In Texas, the Railroad Commission (RRC) was established in 1891 to regulate shipping rates on railroads. The Spindletop gusher in 1901 resulted in a dense thicket of oil rigs owned by independent operators, each producing oil and drawing down the reservoir pressure that was shared with others. (Search online: Spindletop).
By 1917, the RRC had morphed into an energy regulator, establishing that oil and gas pipelines were common carriers. The Commission also established spacing rules for oil wells as a means to protect the reservoirs from coning and what came to be the doctrine of correlative rights.
Not only do the owners of a connected resource have rights, but also so does society. California’s Oil and Gas Conservation Act of 1931 prohibited “the unreasonable waste of natural gas.”
Resource stewardship
Resource stewardship extends beyond matters of who owns what. It includes consideration of the operatorship of a natural resource. In 2005, Democratic House Leader Nancy Pelosi led an effort to block the Chinese National Overseas Oil Company (CNOOC) from acquiring ownership of Unocal.

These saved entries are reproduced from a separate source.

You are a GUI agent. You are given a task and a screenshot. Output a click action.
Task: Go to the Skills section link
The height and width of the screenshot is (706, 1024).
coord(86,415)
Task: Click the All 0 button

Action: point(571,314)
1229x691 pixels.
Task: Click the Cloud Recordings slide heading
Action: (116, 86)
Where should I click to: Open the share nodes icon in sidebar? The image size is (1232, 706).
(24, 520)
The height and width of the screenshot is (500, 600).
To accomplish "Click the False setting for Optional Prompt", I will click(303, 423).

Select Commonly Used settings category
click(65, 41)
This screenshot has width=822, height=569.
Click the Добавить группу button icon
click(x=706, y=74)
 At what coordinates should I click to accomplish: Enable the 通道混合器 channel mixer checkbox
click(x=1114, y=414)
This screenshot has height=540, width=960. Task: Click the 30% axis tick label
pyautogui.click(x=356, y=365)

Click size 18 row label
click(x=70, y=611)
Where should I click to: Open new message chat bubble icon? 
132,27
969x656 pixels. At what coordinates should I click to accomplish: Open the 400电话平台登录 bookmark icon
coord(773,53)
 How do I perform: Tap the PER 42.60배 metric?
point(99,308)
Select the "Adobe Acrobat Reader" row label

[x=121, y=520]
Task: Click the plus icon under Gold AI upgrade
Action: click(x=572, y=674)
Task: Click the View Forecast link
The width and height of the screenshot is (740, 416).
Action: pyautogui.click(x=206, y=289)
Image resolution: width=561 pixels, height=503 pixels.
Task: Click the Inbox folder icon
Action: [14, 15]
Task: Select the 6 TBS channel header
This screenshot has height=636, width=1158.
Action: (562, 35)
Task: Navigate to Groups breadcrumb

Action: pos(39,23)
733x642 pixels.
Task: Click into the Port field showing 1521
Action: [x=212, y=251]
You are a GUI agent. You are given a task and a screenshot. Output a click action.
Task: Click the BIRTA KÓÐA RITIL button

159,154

The American oil and gas resource regime evolved into a magnificent engine of wealth creation: it allowed for a diversity of investment vehicles and resource plays: A small company makes a big discovery and sells its interest to a large company that can develop it; down the road in the economic life cycle of the reservoir, the big company sells its interest, in whole or in parts, back to smaller companies with lower overhead costs. All parties have a common interest in producing the last economic barrel within their respective business models.
The time value of money also enters into the discernment of the public interest: A policymaker or regulator that restricts or delays the timely development of a resource is destroying economic value.
These issues of correlative rights of the parties and the interests of society regarding conservation, development, and environmental and resource stewardship will come up in our inquiry into the nature of the public interest in the proposed buyout and operatorship by Pemex of the Deer Park refinery and the pending determination by Mexico’s energy minister of the ownership and operatorship of the Zama reservoir.